§ To be done:
Put the records from the line with "Click the indexing" up to and including the line with "click(252, 781)" into a Markdown table with the columns Row and Line. Number each row and leave out blank lines.

§ Records for this exercise:
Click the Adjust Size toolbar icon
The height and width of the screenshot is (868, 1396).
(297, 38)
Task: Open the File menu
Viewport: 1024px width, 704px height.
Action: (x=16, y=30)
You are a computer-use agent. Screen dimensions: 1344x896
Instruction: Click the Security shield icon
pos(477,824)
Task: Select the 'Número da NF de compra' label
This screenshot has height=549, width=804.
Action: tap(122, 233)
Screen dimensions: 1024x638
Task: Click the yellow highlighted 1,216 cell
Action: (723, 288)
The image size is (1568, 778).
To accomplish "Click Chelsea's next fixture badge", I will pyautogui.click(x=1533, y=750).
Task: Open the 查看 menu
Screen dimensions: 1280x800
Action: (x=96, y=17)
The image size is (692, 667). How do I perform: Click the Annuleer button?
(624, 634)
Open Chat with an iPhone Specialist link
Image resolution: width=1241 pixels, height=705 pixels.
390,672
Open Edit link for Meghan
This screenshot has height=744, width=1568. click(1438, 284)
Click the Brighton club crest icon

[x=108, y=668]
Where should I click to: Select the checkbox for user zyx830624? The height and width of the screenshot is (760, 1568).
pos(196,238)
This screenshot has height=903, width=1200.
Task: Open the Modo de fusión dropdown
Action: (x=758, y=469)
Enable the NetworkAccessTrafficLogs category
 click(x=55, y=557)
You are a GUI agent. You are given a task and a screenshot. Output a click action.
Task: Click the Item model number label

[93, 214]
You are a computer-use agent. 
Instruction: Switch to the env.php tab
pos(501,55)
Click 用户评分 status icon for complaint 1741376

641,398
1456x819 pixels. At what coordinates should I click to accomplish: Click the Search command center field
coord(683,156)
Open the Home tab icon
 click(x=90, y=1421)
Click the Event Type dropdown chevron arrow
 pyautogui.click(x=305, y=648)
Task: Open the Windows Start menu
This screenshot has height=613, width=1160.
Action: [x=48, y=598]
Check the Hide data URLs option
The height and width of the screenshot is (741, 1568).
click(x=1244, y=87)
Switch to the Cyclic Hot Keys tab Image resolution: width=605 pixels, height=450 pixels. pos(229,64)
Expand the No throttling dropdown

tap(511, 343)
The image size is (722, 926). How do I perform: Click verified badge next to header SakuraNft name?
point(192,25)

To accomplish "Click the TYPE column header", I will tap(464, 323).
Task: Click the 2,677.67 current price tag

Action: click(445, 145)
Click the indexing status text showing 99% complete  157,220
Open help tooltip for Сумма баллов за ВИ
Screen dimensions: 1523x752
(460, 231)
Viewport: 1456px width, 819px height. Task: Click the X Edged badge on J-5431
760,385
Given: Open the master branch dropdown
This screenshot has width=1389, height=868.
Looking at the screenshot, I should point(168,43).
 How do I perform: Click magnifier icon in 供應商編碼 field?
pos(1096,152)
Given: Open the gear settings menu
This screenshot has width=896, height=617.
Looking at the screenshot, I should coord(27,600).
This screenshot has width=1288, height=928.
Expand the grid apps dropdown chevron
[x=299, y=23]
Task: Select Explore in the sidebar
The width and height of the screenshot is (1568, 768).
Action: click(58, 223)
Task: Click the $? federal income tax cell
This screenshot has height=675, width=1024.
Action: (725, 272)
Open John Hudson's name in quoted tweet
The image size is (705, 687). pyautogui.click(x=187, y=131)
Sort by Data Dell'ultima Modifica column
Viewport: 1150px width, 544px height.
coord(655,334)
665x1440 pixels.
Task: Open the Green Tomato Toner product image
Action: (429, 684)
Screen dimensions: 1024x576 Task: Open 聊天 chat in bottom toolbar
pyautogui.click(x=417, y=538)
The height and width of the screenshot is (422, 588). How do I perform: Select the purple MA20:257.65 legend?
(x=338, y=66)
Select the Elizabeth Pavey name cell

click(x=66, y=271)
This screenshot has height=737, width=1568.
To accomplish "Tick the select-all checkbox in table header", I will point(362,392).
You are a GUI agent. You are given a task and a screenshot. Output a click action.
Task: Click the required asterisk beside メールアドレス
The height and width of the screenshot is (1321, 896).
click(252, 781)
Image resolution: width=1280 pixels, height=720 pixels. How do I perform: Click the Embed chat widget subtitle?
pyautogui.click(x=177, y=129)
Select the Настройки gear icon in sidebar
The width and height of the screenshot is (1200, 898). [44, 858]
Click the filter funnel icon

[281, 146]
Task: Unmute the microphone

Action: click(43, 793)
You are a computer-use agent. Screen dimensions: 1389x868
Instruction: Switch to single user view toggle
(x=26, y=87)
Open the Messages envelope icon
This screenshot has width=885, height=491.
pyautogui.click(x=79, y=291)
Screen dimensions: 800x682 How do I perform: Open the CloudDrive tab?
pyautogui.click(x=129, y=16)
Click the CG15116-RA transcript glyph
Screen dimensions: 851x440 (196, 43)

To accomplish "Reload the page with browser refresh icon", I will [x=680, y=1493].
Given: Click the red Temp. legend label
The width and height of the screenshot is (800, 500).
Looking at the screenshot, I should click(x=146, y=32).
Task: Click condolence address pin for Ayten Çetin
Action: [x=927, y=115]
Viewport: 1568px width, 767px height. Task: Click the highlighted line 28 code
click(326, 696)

§ Full solution:
| Row | Line |
|---|---|
| 1 | Click the indexing status text showing 99% complete  157,220 |
| 2 | Open help tooltip for Сумма баллов за ВИ |
| 3 | Screen dimensions: 1523x752 |
| 4 | (460, 231) |
| 5 | Viewport: 1456px width, 819px height. Task: Click the X Edged badge on J-5431 |
| 6 | 760,385 |
| 7 | Given: Open the master branch dropdown |
| 8 | This screenshot has width=1389, height=868. |
| 9 | Looking at the screenshot, I should point(168,43). |
| 10 |  How do I perform: Click magnifier icon in 供應商編碼 field? |
| 11 | pos(1096,152) |
| 12 | Given: Open the gear settings menu |
| 13 | This screenshot has width=896, height=617. |
| 14 | Looking at the screenshot, I should coord(27,600). |
| 15 | This screenshot has width=1288, height=928. |
| 16 | Expand the grid apps dropdown chevron |
| 17 | [x=299, y=23] |
| 18 | Task: Select Explore in the sidebar |
| 19 | The width and height of the screenshot is (1568, 768). |
| 20 | Action: click(58, 223) |
| 21 | Task: Click the $? federal income tax cell |
| 22 | This screenshot has height=675, width=1024. |
| 23 | Action: (725, 272) |
| 24 | Open John Hudson's name in quoted tweet |
| 25 | The image size is (705, 687). pyautogui.click(x=187, y=131) |
| 26 | Sort by Data Dell'ultima Modifica column |
| 27 | Viewport: 1150px width, 544px height. |
| 28 | coord(655,334) |
| 29 | 665x1440 pixels. |
| 30 | Task: Open the Green Tomato Toner product image |
| 31 | Action: (429, 684) |
| 32 | Screen dimensions: 1024x576 Task: Open 聊天 chat in bottom toolbar |
| 33 | pyautogui.click(x=417, y=538) |
| 34 | The height and width of the screenshot is (422, 588). How do I perform: Select the purple MA20:257.65 legend? |
| 35 | (x=338, y=66) |
| 36 | Select the Elizabeth Pavey name cell |
| 37 | click(x=66, y=271) |
| 38 | This screenshot has height=737, width=1568. |
| 39 | To accomplish "Tick the select-all checkbox in table header", I will point(362,392). |
| 40 | You are a GUI agent. You are given a task and a screenshot. Output a click action. |
| 41 | Task: Click the required asterisk beside メールアドレス |
| 42 | The height and width of the screenshot is (1321, 896). |
| 43 | click(252, 781) |